Posted at 7:30 AM, Aug 09, 2016
and last updated 2016-08-09 18:55:55-04

(Additional reporting and video by Libby Duebber, Libby Cunningham and Evan Millward)

“We need to start paying attention to our neighbors.”

If we heeded that simple quote from O'dell Owens, it might help solve a lot of problems.

Owens, a doctor, public health official and one-time university president, was talking, in the video below, about how we treat people with drug problems, specifically about the current heroin epidemic, as viewed through the lens of the crack epidemic of 30 years ago.

Owens is African American, and like other African Americans, has questions about the heroin crisis and the response to it.

For complex reasons, addiction comes with racial fault lines.
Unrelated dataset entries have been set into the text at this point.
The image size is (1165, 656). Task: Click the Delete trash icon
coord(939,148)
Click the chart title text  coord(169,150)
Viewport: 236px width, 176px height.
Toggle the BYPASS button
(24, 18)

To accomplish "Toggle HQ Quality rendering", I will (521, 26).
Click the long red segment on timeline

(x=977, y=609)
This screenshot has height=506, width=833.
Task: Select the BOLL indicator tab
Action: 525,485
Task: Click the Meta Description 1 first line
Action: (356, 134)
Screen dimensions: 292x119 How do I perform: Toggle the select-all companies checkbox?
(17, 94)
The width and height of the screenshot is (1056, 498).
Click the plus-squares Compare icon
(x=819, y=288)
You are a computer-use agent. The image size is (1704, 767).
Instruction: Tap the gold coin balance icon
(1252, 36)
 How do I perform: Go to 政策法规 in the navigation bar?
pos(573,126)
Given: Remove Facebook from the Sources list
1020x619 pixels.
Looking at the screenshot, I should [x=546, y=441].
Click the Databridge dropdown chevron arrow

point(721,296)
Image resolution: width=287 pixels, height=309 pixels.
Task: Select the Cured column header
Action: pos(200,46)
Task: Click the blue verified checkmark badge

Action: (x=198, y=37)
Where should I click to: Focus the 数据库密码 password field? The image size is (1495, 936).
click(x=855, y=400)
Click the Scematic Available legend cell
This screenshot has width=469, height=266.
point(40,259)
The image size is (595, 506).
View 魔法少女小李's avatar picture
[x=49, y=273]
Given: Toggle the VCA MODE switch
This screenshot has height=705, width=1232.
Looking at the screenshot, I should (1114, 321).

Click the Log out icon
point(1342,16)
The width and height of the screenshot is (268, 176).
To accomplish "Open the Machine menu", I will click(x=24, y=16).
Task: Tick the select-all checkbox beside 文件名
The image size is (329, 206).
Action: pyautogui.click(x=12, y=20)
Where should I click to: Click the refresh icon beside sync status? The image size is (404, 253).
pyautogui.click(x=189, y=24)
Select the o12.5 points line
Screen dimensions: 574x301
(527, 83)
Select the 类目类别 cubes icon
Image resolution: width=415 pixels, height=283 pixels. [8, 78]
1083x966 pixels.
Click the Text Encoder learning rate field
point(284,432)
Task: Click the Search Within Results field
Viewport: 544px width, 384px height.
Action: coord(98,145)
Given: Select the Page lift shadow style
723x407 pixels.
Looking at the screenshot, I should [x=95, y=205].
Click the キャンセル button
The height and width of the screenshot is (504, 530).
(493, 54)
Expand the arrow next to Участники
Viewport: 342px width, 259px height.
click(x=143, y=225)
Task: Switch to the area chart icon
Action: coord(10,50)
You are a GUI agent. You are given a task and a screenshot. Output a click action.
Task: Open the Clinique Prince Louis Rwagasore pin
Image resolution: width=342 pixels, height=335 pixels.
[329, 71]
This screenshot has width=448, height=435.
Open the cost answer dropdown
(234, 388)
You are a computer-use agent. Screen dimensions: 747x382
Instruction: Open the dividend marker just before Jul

Heroin addiction has almost exclusively afflicted whites. The crack epidemic was viewed as predominantly a black problem.

And the current response to the heroin problem has opened old wounds.

In the mid-80s, crack cocaine addiction damaged lives, families and communities.

Society’s response was to fight, to wage a pitched battle in the war on drugs.  Congress passed a law requiring mandatory prison sentences for crack, the drug of choice at the time for hundreds of thousands of urban blacks. 

Fast forward to today and a new drug epidemic.

Heroin and pain pills have been killing people and wasting white lives for more than a decade. The response has been far from perfect. But it has been more measured. Treatment, not jail time, is considered the best approach. Rather than pass a bill to stiffen jail terms, Congress just passed one to improve drug treatment.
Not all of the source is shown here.